Problem description:
Between the line containing "This screenshot has width=780, height=1387." and the line containing "Given: Click the S&P 500 mini link" lies a run of lines; give that run again exactly, with both of those lines, and nothing else from the entries below.

______________________________

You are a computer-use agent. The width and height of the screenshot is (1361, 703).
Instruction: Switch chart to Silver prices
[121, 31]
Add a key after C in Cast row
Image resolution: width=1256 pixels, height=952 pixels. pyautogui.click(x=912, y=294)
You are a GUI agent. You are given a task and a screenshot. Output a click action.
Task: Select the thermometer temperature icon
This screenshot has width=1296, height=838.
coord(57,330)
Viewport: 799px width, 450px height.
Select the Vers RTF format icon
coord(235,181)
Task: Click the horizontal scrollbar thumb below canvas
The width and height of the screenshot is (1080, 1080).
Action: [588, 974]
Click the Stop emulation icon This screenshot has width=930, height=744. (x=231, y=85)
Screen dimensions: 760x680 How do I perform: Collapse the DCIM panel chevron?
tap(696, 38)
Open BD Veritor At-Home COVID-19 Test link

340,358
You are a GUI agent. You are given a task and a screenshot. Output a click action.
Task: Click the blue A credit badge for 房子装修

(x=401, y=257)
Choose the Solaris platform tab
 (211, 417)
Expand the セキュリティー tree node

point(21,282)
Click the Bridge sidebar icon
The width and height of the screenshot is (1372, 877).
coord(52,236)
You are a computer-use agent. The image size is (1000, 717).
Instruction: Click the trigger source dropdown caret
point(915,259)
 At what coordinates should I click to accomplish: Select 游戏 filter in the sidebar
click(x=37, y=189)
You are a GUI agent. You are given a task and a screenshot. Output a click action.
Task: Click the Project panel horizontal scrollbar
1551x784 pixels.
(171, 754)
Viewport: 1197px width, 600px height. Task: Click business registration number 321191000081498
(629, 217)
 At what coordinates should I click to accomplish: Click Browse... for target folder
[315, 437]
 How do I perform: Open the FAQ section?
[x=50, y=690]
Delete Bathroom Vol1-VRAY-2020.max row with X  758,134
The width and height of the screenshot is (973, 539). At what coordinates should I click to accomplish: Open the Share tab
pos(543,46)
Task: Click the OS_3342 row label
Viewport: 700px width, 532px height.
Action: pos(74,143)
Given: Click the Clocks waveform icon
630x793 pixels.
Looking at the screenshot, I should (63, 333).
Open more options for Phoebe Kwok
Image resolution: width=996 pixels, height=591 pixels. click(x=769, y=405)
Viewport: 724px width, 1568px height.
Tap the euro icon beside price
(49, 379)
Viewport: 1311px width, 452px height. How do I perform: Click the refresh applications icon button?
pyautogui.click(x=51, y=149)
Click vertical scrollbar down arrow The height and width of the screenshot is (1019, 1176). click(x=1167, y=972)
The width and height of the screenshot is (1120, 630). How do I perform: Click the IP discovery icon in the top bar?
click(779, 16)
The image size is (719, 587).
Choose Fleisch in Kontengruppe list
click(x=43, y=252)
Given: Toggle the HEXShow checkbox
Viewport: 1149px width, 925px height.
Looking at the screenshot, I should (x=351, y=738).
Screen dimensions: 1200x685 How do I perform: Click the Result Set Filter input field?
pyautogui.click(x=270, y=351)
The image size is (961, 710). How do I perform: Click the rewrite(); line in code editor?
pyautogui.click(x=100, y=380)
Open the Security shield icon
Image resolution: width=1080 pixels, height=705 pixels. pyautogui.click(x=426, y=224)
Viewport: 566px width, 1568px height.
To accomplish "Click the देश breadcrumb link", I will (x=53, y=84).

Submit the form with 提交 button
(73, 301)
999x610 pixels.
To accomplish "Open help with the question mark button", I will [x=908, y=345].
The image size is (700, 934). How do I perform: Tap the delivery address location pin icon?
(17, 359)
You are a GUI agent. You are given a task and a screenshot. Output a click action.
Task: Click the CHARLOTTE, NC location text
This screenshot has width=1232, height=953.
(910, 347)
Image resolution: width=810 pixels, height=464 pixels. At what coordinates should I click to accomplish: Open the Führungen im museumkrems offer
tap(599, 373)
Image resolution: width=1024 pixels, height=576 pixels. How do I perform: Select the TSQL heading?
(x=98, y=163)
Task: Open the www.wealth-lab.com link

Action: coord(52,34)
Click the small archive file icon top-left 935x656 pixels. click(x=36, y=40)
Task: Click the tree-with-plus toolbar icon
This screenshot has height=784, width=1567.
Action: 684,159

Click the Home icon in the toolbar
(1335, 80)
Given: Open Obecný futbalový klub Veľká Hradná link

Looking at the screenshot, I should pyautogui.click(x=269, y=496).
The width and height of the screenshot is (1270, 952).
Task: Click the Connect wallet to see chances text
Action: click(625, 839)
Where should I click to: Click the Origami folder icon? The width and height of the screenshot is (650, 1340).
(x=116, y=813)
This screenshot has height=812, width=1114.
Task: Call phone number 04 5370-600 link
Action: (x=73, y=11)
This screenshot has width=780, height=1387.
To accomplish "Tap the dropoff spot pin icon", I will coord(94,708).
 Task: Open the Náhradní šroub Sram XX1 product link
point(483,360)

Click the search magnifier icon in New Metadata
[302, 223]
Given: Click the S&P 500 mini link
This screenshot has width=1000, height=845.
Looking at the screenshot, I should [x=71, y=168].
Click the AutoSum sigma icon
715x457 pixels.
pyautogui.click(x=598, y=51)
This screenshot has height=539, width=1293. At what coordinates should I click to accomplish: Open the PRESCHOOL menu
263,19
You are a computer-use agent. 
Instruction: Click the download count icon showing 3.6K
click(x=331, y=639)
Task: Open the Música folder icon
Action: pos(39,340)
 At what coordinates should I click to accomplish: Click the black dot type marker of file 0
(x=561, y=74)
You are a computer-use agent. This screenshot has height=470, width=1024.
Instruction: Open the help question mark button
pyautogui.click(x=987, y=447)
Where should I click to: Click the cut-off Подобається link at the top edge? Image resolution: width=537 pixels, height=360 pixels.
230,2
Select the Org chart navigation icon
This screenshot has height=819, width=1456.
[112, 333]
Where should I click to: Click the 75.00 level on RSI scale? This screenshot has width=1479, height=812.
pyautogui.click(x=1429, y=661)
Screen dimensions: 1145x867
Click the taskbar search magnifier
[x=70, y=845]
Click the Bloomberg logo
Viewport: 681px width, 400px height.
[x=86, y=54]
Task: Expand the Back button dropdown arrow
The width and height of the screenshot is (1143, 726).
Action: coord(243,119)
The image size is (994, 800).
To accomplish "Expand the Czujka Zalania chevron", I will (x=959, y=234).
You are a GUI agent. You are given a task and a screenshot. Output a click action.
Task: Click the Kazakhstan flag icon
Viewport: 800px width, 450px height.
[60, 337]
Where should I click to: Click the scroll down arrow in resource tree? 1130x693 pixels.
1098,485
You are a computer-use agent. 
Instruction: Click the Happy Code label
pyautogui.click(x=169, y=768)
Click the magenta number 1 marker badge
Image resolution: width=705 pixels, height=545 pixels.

______________________________

Result of the task:
This screenshot has width=780, height=1387.
To accomplish "Tap the dropoff spot pin icon", I will coord(94,708).
 Task: Open the Náhradní šroub Sram XX1 product link
point(483,360)

Click the search magnifier icon in New Metadata
[302, 223]
Given: Click the S&P 500 mini link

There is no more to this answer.